The idea is to help lay the groundwork for multilateral amphibious exercises between nations further down the line. But as is often the case, much of the attention quickly turned to the one country that was excluded – China.

Yet it would be wrong to interpret any instance where China was not invited to a U.S.-sponsored military engagement as a sign of Washington’s hostility towards Beijing. Firstly, U.S.-China military-to-military relations, in addition to being characterized by deep mistrust and subject to periodic severance, are also significantly circumscribed by law. The National Defense Authorization Act (NDAA, FY2000) specifies 12 operational areas where mil-to-mil contact is prohibited because it is deemed to create a national security risk due to “inappropriate exposure,” and exceptions are granted only to any search and rescue or humanitarian operation or exercise.
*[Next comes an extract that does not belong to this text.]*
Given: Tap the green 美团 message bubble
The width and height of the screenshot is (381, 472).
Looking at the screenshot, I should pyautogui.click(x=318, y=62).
Therefore, there are strict limits to what the United States can do in terms of including China in military engagements which it does not have with other countries.

Second, and following from this, including China in U.S.-led exercises and engagements has usually been a gradual process that occurs with time and with some necessary adjustments. For example, China’s participation in RIMPAC, which began in 1971, commenced in 2014 and was restricted to certain portions of the exercise like humanitarian assistance and disaster relief as well as search and rescue. Similarly, Beijing’s inclusion in the Cobra Gold exercises in 2014 was as an “observer plus” nation, and it was only invited to participate in the humanitarian and civil assistance (HCA) portion of the exercise which involved activities like building schools. That, of course, does not foreclose the possibility that China may be invited in some capacity further down the line.

Third, it is also not uncommon for the United States to consider whether or not to invite China based on Beijing’s current behavior during that time, rather than as part of a longstanding plot to contain the rising power. Many U.S. policymakers view mil-to-mil relations as not just another realm to cooperate with China, but as a source of leverage to regulate China’s conduct in a way that promotes peace and stability in the Asia-Pacific, particularly since Washington as a lot to offer in this dimension while Beijing often places value in being included in certain engagements. Viewed from that prism, given China’s conduct in the South China Sea and the East China Sea over the past two years alone – from declaring an air defense identification zone (ADIZ) in the East China Sea to harassing U.S. and claimant states’ aircraft and ships and carrying out rapid land reclamation activities in the Spratlys – it does not seem like an opportune time to reward Beijing’s behavior by including it in a new engagement.

Fourth and finally, even if there is an opportunity to integrate China into these engagements, there is no obligation for the United States to do so. Despite attempts to cooperate where possible, the United States and China are also competitors with their own interests, and it is neither reasonable to expect them both to include each other in all relevant interactions nor wise to infer that their involvement in such engagements will reduce the friction inherent in U.S.-China relations.

China, it should be noted, is also pursuing exclusive arrangements in the economic domain, though it is yet to develop sufficient military capabilities to do so in the security realm. Given the mix of cooperative and competitive aspects of U.S.-China relations, it would perhaps serve us well if we are prepared for a messy array of military engagements in the Asia-Pacific with varying degrees of inclusiveness – and aware of the limits of U.S.-China mil-to-mil relations – instead of having the same knee-jerk reaction whenever Beijing is not part of a new interaction.